私は1960年生まれですが、少なくとも私たちの世代で、教室や体育館、部室などでコブラツイストや足4の字固めをかけたことのない男子はいなかったはずです。
コブラツイストについては、別の機会に書くとして、初回は足4の字固めの思い出について振り返ります。
力道山との死闘
この技を日本に広めたのは「ジ・インテリジェント・センセーショナル」と名乗ったザ・デストロイヤーです。日本では「白覆面の魔王」と呼ばれました。
デストロイヤーは、日本初登場からして衝撃的でした。1963年5月17日、東京体育館のリングにスーツ姿で現れた彼は、力道山と対戦前のキラー・コワルスキーに握手を求め、拒否されると、あろうことかコワルスキーの青白い顔に平手打ちを見舞ったのです。

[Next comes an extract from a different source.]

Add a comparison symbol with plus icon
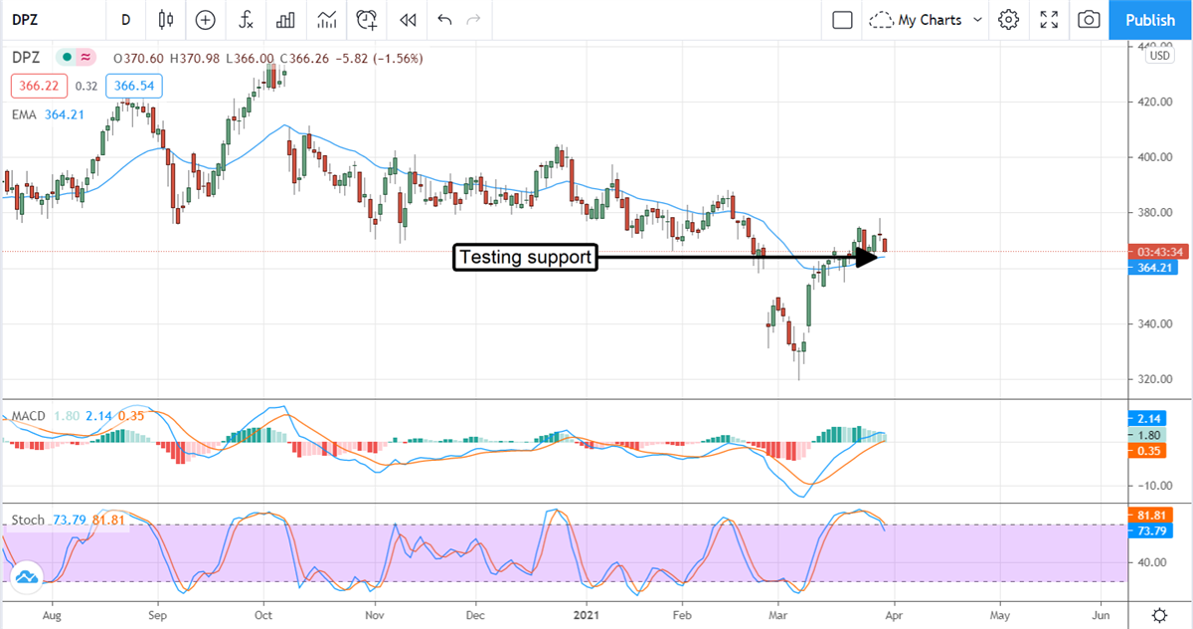This screenshot has width=1193, height=629. (x=205, y=20)
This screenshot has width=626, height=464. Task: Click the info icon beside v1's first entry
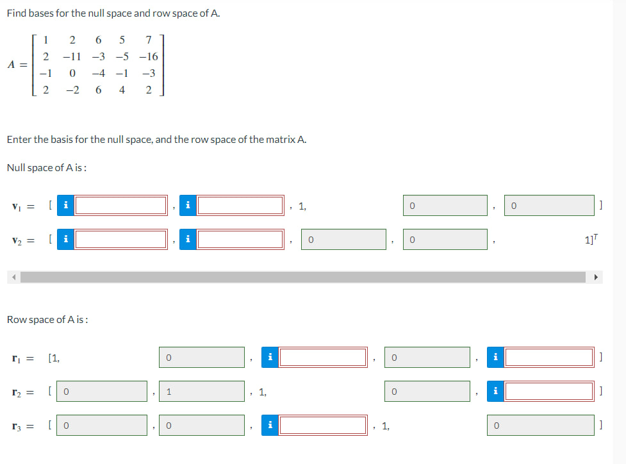click(x=65, y=205)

断っておきますが、相手はそんじょそこらのレスラーではありません。ユーコン・エリックの耳をニードロップで削ぎ落したという“武勇伝”の持ち主です。デストロイヤーにはヒールとしての存在感をアピールする狙いがあったのかもしれません。
力道山への挑戦権を得たデストロイヤーは同年5月24日、東京体育館で対決し、足4の字固めを披露します。体育館の天井からスポーツニッポン紙の宮崎仁一郎カメラマン(当時)が撮影した写真は衝撃的であると同時に芸術的でもありました。
宮崎カメラマンは、後にこう語っています。
<照明器具の放つ熱でリングに大粒の汗を落としながらシャッターを切った>(「スポーツニッポン」2019年3月9日付)

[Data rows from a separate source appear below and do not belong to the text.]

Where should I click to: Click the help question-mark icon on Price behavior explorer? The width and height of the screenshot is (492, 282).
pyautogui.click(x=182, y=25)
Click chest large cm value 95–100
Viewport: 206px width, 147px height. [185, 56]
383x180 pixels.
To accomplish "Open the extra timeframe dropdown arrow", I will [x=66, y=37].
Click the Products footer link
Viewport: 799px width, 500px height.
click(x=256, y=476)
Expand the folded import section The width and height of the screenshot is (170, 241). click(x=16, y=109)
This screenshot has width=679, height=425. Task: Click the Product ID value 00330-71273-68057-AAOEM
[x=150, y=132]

技を掛ける方も掛けられる方も、そして写真を撮る方も、皆命がけだったのです。
デストロイヤーは身長178センチと外国人レスラーとしては小柄でした。足も短く、ヒールとしては迫力不足で華もありませんでした。
視聴率64%
それを補ったのが白覆面と足4の字固めでした。デストロイヤーは大学でマギステル(修士)の学位を持つインテリという触れ込みでしたが、マスクを被ることで「ジキル&ハイド」のような二面性を獲得することに成功したのです。

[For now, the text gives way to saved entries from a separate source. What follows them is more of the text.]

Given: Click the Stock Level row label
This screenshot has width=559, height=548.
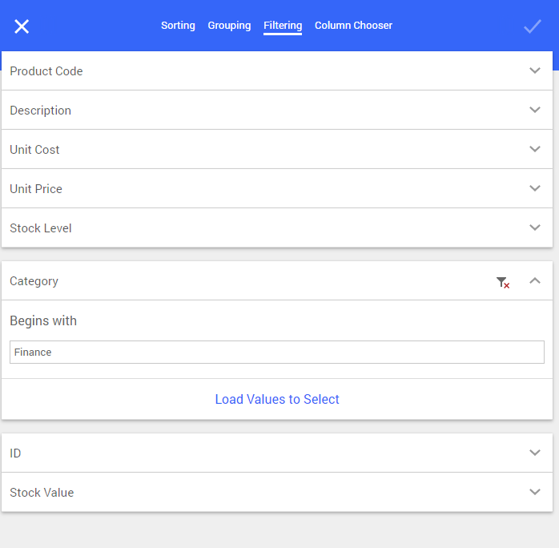Looking at the screenshot, I should [41, 228].

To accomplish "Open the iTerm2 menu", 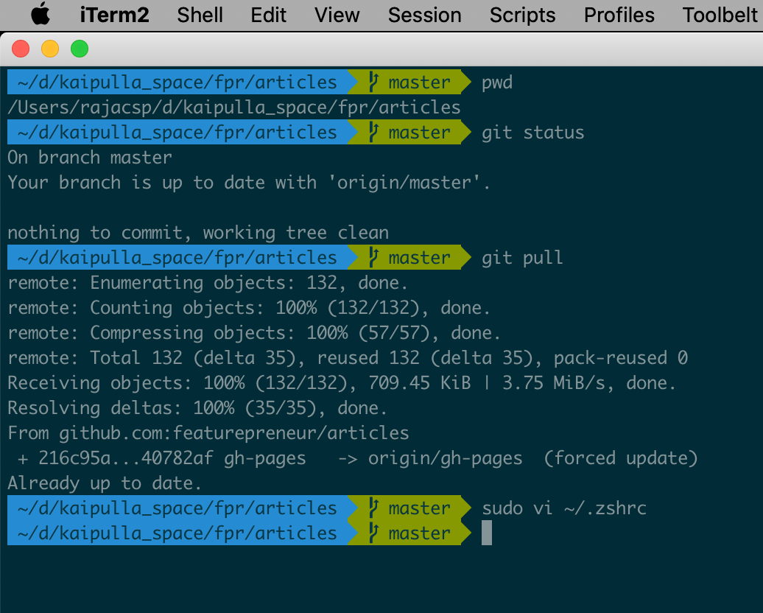I will (x=114, y=15).
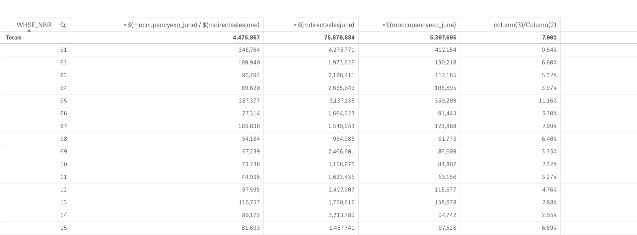
Task: Select warehouse number 01 cell
Action: click(x=63, y=50)
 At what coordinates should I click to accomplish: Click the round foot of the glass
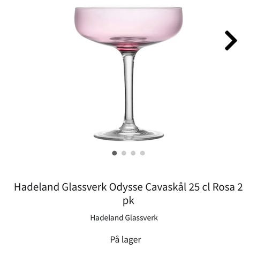[x=129, y=135]
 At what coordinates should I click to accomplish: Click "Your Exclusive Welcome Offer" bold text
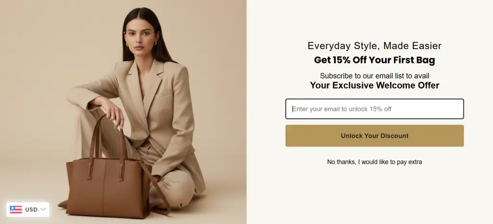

そして、必殺技の足4の字固めです。これはデストロイヤーの2本の太くて短い足には、もってこいの技でした。仰向けに倒れている相手の左足を取り、まずはスピニング・トーホールドのように右方向に回転します。次に相手の左足を抱え込み、自らの左足を上からかぶせるようにロックするのです。天井から見ると、まさに「フィギュア・フォー・レッグロック」。デストロイヤーは技を掛け切った瞬間、両方の手のひらでマットをバンバンと叩いて観客にアピールするのが常でした。
苦悶の表情で、痛みに耐える力道山、あるいはジャイアント馬場。デストロイヤーの左足が完全にロックされるまでの数分間の攻防は、見ていて生きた心地がしませんでした。そして、それこそは昭和プロレスの名シーンでもありました。
参考までに紹介すれば、力道山とデストロイヤーが最初に対戦したWWA世界選手権試合は視聴率64%を記録しています。実に国民の3人に2人が見たことになります。プロレスが「国民的娯楽」なら、足4の字固めは「国民的必殺技」だったと言っても過言ではないでしょう。金曜日夜8時からの1時間は、おとなにとっても子どもにとっても至福の時間でした。